Karl-Heinz Rummenigges dementsprechender Verweis im Sport Bild-Interview auf die Fünfjahreswertung ist die nüchternere, aber deswegen nicht falsche Umschreibung von Hansi Flicks wichtigstem Lehrsatz: "Der Erfolg ist nur gemietet". Die Bundesligatabelle lügt nicht, doch nachhaltig aussagekräftig sind nur Langzeitbeobachtungen.
Zumal sportlicher - und wirtschaftlicher - Erfolg nicht alles sind. Selbst Vorstandschef Mintzlaff gab in der Sport Bild bei der Frage, wieso sich Erling Haaland einst gegen einen Wechsel von Red Bull Salzburg zum deutschen Schwesterklub entschied, freimütig zu: "Als neutrale Person hätte ich Haaland auch zum BVB geraten."
Als Grund für dieses absolut richtige, aus diesem Munde aber etwas überraschende Geständnis, nannte der RB-Boss eben nicht nur, dass Leipzig zum damaligen Zeitpunkt in der Offensive gut aufgestellt gewesen sei.
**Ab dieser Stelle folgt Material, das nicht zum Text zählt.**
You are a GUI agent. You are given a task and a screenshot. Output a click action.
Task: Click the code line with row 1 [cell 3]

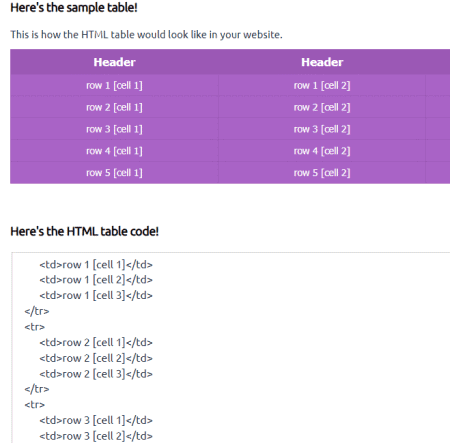pyautogui.click(x=96, y=295)
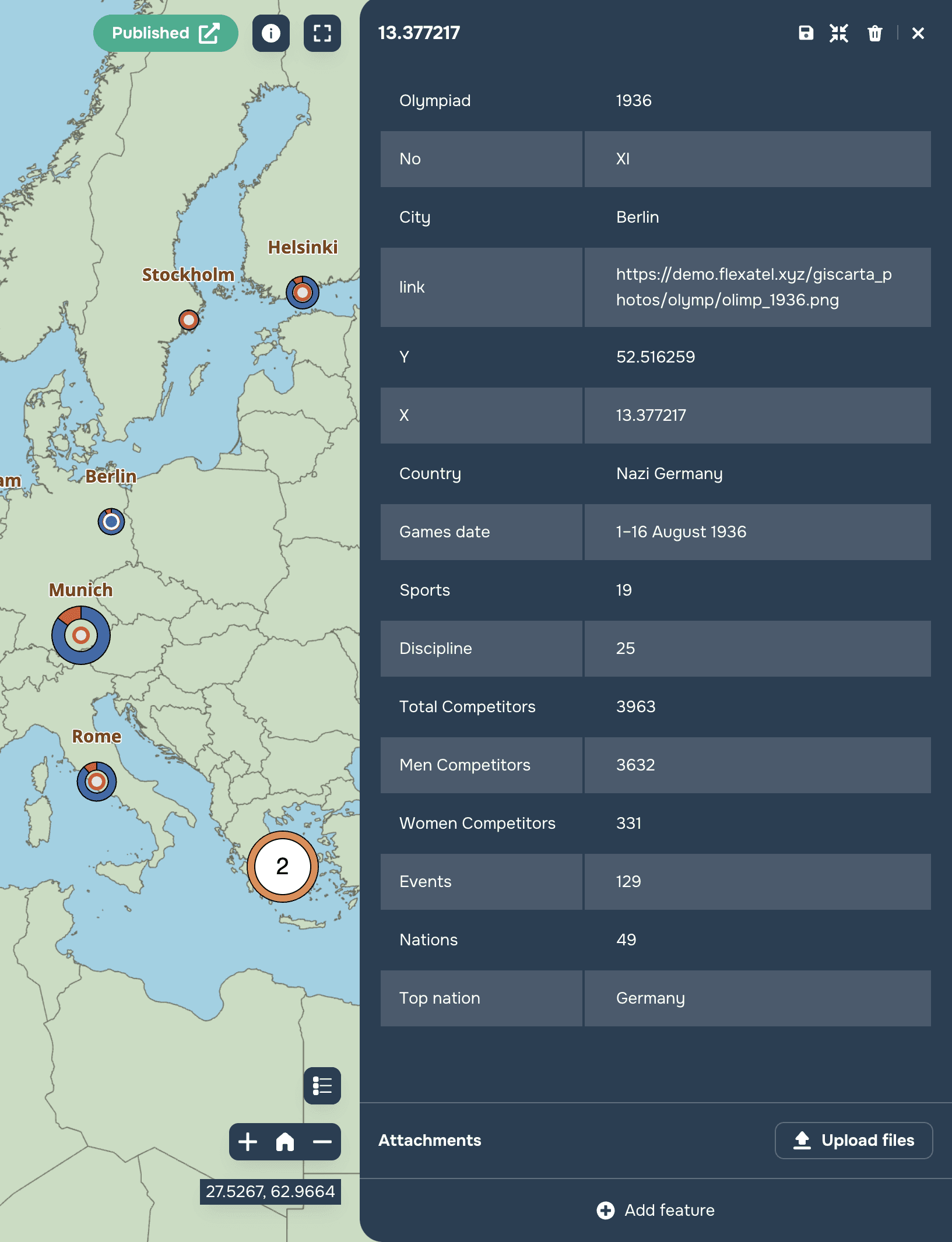Click the save feature icon
Image resolution: width=952 pixels, height=1242 pixels.
click(805, 33)
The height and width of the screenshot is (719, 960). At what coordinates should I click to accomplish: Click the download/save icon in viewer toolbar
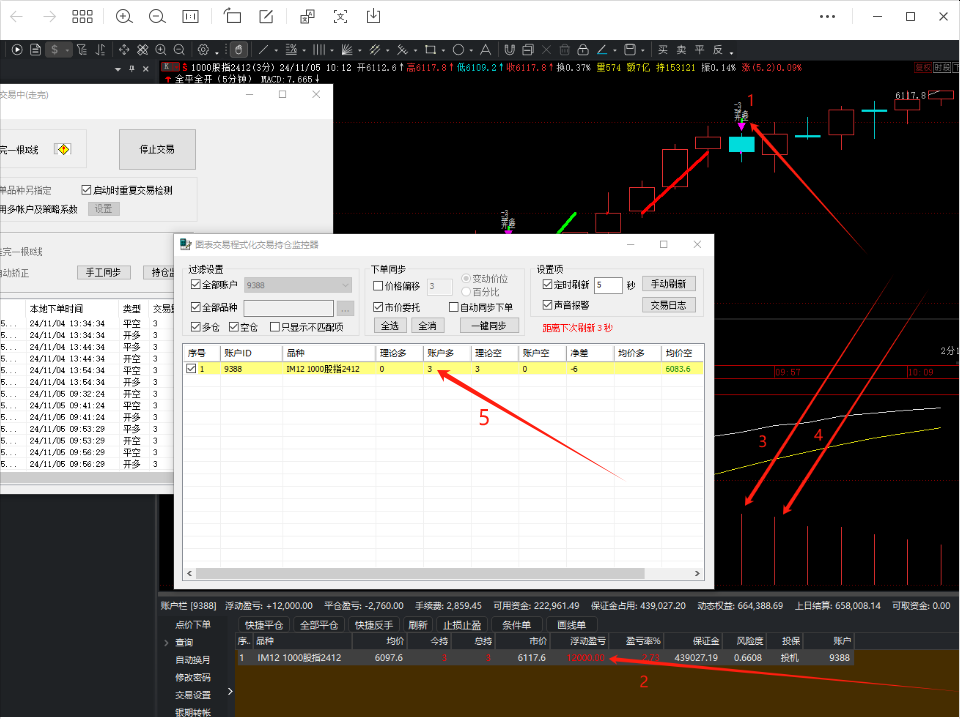pos(373,17)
Sondern eben auch: "Dazu kam die Strahlkraft des BVB und das finanzielle Paket, das in Dortmund besser war."
RB Leipzig: Keiner sagt "neuer deutscher Clasico"
Ob der zweite Teil des Satzes einem Faktencheck standhielte, sei mal dahingestellt; die größere Strahlraft des BVB ist jedoch unstrittig - und für Leipzig eben auch nicht durch ein paar stärkere Saisons aufzuholen. Jude Bellingham, Gio Reyna, Haaland und Co. mögen auch den BVB nur als letzte Durchgangsstation zu einem noch größeren und noch finanzstärkeren Verein ansehen, doch ihre Nachfolger würden sich auch dann eher für den BVB und gegen RB entscheiden, sollte der BVB jetzt mal die Qualifikation für die Champions League verpassen.
Es ist ja so: RB Leipzig macht viel richtig; die Mannschaft ist klug zusammengestellt und hat einen tollen Trainer; die Frage, ob RB Leipzig wie ein normaler Fußballverein betrachtet werden kann, spaltet die Gemüter; Mateschitz' Fußballklub gewordenes Marketing-Baby kann man hassen und leidenschaftlich verteidigen.
Und doch emotionalisieren Spiele mit Beteiligung der Leipziger den gemeinen Fußballfan kaum. Was immerhin die wohltuende Nebenwirkung haben dürfte, dass hoffentlich nie jemand auf die in allen Belangen dämliche Idee kommen wird, das Duell des FC Bayern München gegen RB Leipzig als "neuen deutschen Clasico" zu bezeichnen.